KA: In your Nobel Prize speech … you talk about “rousing language to keep citizens armed and arming’ stirring, memorializing language to mask the pity and waste of needless death’ diplomatic language to countenance rape, torture, assassination; the faux language of mindless media’ the proud but calcified language of the Academy.” You say these false languages, these languages, meant to have some utilitarian function, actually prevent the free exchange of ideas and the development of communication itself.

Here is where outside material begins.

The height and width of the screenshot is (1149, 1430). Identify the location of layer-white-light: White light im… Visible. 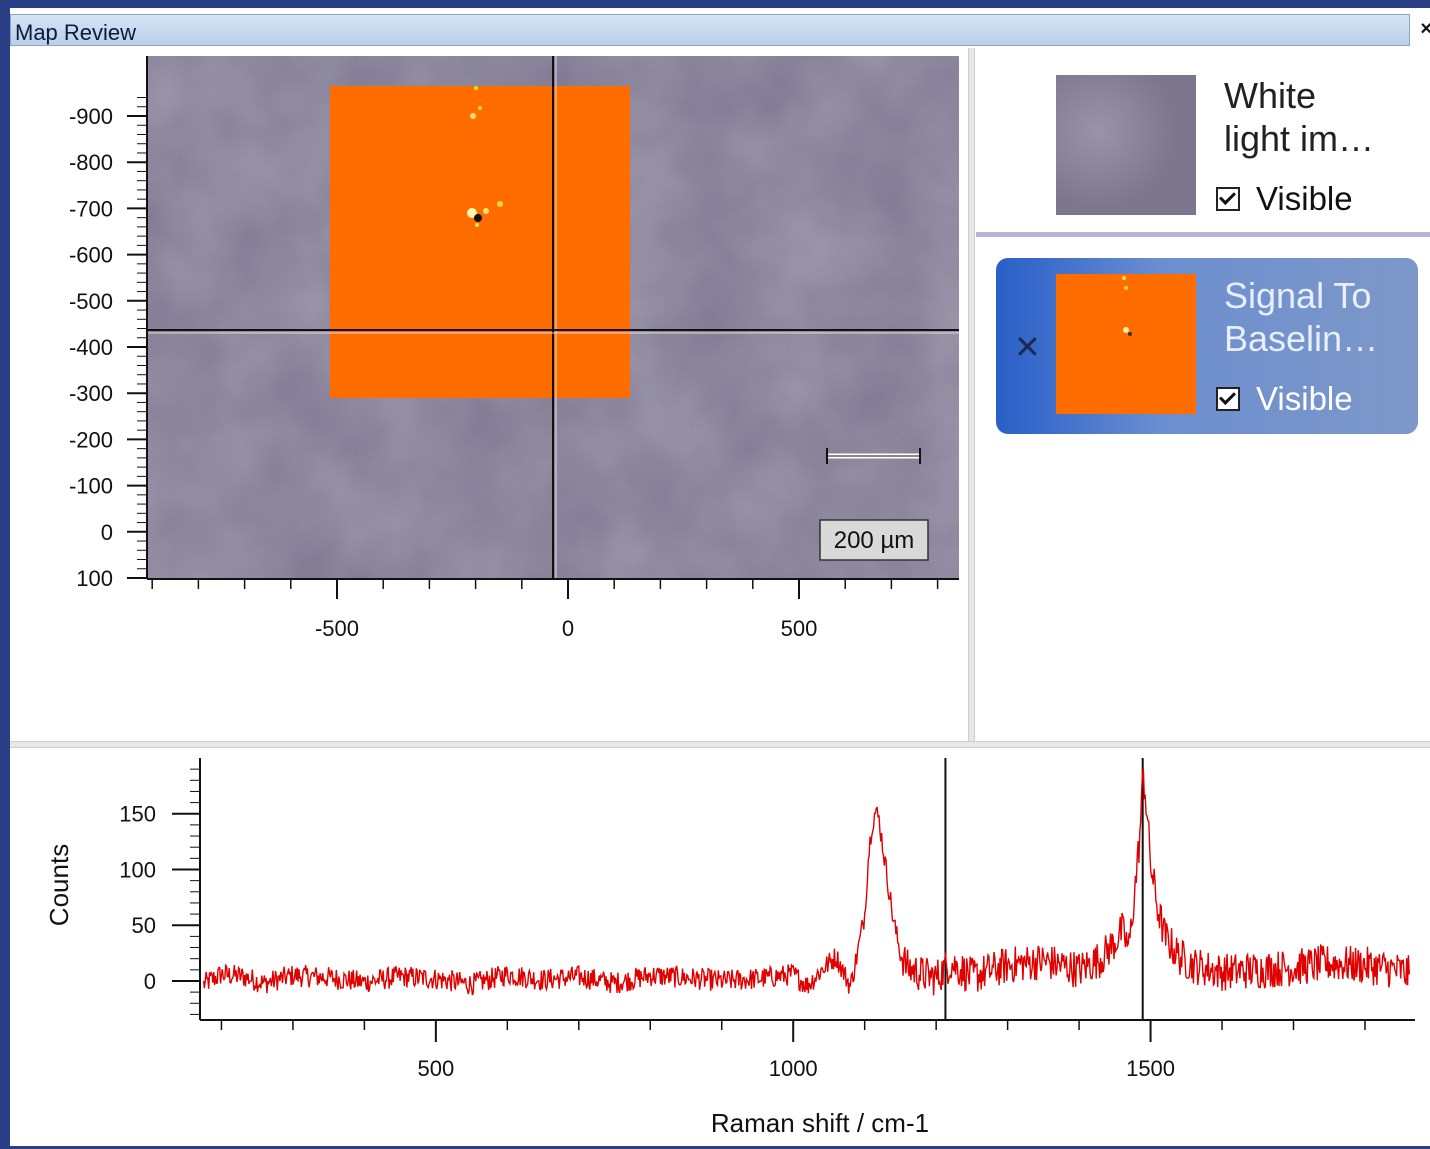
(1203, 143).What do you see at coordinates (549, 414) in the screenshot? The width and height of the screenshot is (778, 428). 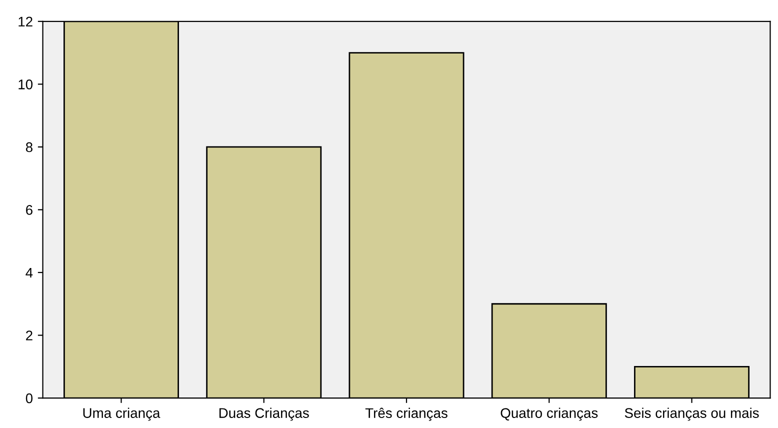 I see `x-tick-label: Quatro crianças` at bounding box center [549, 414].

TM: We have bankrupted the language, in many instances, and it not only doesn’t say what we mean, we have to use devious means in order to communicate. There was a time when war was the only source of noble language, in addition to religious language, and war language borrowed from religious language. But after World War II, another thing happened: the very powerful, beautiful language of Gandhi, of Martin Luther King, of Nelson Mandela. You had a kind of powerful, dare I say exciting language of peace and reason and reconciliation that was competing with the language of war – and won. And won.

Now, that language has been denigrated. The war language is now puny. The war language doesn’t say anything, and everybody knows it. It is hollow. It is horrible.

KA: Even attempts at stirring don’t work.

TM: You want to cringe – and not just because after 9/11, the mayor says go to the store or get on a plane or go to the movies. We were waiting for sacrificial language, and we didn’t get any of it. But in addition to that, it is not playground talk: “He hit me.” “I did not.” “I hit him back.”

But the point is that there is a vacuum. We do not have the current Gandhi, the current Mandela, the one who will say it, and say it magnificently and stirringly and beautifully, on a large, political level.

KA: If you could be remembered for having done one thing – a word, a concept, a book, a piece of work, something you represented – what would it be?

TM: Oh, I don’t have those desires. I want to be known as this very trustworthy, smart person in whose company other people felt good. That is what I would really like – “I felt so good in her company” – because the rest of it is representational stuff. Who needs it?